A Good Christian School's Ruthless Anti-Union Campaign
The good thing about class consciousness is that you begin to realize that no matter how long you went to school, your problems are fundamentally the same as all the other people whose bank account balance is as low as yours.
Duquesne University is a Catholic school that is doing its very best to offend the sensibilities of Jesus. For years, the school’s adjunct professors have been trying to unionize. Due to the fact that adjunct professor is a shitty low-paid job with no job security! A pretty good reason to unionize! And for years, Duquesne has been fighting their attempts to join together to protect themselves, claiming that such a union of low-paid professors would actually infringe on the school’s religious freedom.
Go figure!
And now, Duquesne has taken an even bolder move: last week, the school abruptly announced that ten of its 11 English Department adjunct professors are being laid off. This is the same department described as “ground zero” for the union campaign. Of course, the school says that these layoffs have “absolutely nothing to do with the union.”
Why would you even think that? Paranoid....
Anyhow, the union has now filed complaints against the school for unfair labor practices—namely, you know, laying off a bunch of professors committed to unionizing while the school has a case pending before the National Labor Relations Board about its ability to weasel out of allowing its employees to unionize, due to Jesus. This would be real rat bastard behavior if true, which, needless to say, it is not, because the school was not thinking about this at all when it laid all those people off.
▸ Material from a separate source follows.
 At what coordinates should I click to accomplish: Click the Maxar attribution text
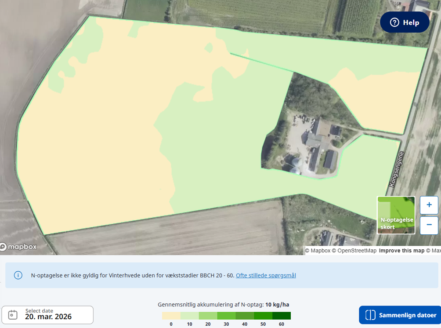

Why would you even think that? (In These Times quotes this simple explanation from one Duquesne English department administrator: “Stinnett explained that there was no ‘directive given to me ‘not to re-hire the adjunct faculty,’’ but that adjuncts were simply at the bottom of the list, and there turned out to be no courses for them.” Ok?)
Grad students and adjunct professors all over America are currently unionizing and it’s not real hard to see why.